The devaluation of the Venezuelan currency last January was ultimately his fault, on the other hand, and that is making even his loyal supporters among the poor really ratty. The Venezuelan army is arresting shopkeepers every day for putting up their prices, but what else are they to do when imported goods cost twice as much in bolivars as they did last year?
That’s why Chavez needs lots of distractions for the public, or maybe one big one that lasts a lot longer than his usual games. In mid-July Venezuelans were encouraged to follow the action on TV in real time as they dug up the great hero of South American independence, Simon Bolivar, in order to test Chavez’s theory that the Liberator had been poisoned 179 years ago, but that sort of thing gets old very fast.
So when Uribe made his accusation about Venezuelan support for FARC, Chavez promptly and deliberately misinterpreted it as a Colombian threat to invade Venezuela and overthrow him (allegedly with US support). The threat of war can keep people in line for years, as the Cold War amply demonstrated. It will serve Chavez’s purposes admirably, so long as it doesn’t slide into a real war.

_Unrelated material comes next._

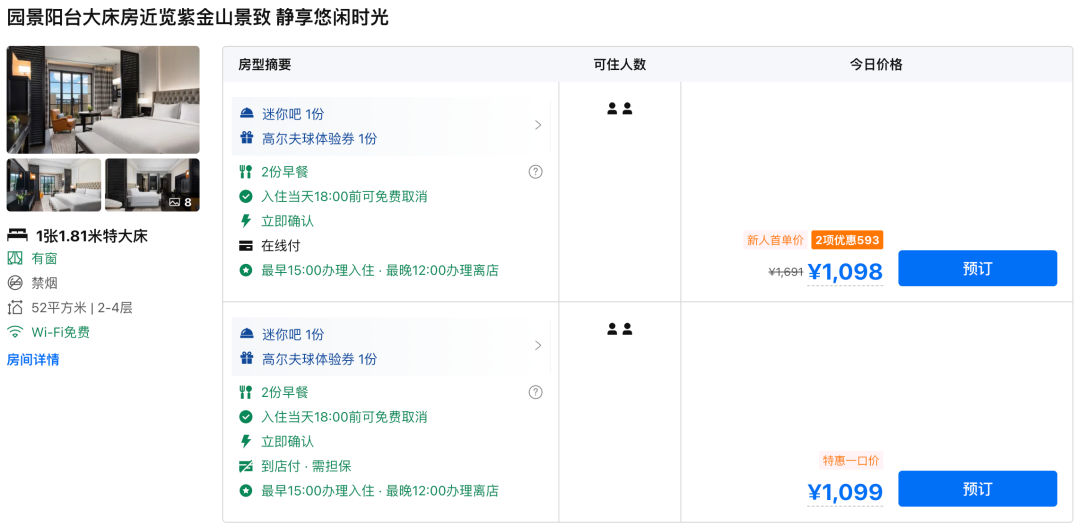Book the ¥1,099 room with 预订
This screenshot has height=527, width=1080.
click(977, 488)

But it might, because the Colombian-Venezuelan frontier is mostly unmarked, and there are armed bands of guerrillas crossing it all the time. The Venezuelan armed forces may also be over-confident and eager to try out their new toys (Chavez has bought them US$2 billion worth of Russian arms). But if it came to a real war, Venezuela would lose.
Drive east along a number of major roads in eastern Colombia, and an hour or two before you reach the Venezuelan border the highway suddenly gets ridiculously wide for a kilometre or so. These are emergency airstrips for refuelling and rearming combat aircraft, built many years ago in anticipation of a possible war with Venezuela. There are no comparable preparations on the Venezuelan side.
The Colombian army has been in combat almost continuously against well-armed local insurgents for the past half-century. It is also three times as big as the Venezuelan army, which has no combat experience whatever. And the oilfields around Maracaibo that provide most of Venezuela’s income are very close to the border, whereas all of Colombia’s major cities are far to the west of it.
If I were a Venezuelan general, I would be urging Chavez to do nothing that risks provoking a war with Colombia.
Maybe Venezuelan generals really are saying that to him. But he doesn’t appear to be listening.
Gwynne Dyer is a London-based independent journalist.